<<<<

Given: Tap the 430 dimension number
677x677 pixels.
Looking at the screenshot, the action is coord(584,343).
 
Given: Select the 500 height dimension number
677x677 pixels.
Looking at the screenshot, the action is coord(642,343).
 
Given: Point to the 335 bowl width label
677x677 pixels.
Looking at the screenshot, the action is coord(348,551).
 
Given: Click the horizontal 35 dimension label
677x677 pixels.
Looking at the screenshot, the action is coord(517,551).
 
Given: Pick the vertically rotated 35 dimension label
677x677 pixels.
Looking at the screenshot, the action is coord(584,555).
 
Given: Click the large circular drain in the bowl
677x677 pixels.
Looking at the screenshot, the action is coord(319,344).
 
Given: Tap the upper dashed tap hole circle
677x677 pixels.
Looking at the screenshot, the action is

>>>>

• _STATED TASK_
Which lines in the items above contain the string "Given"? Collect each of them and copy it out in full.

• _SOLUTION FOR THIS TASK_
Given: Tap the 430 dimension number
Given: Select the 500 height dimension number
Given: Point to the 335 bowl width label
Given: Click the horizontal 35 dimension label
Given: Pick the vertically rotated 35 dimension label
Given: Click the large circular drain in the bowl
Given: Tap the upper dashed tap hole circle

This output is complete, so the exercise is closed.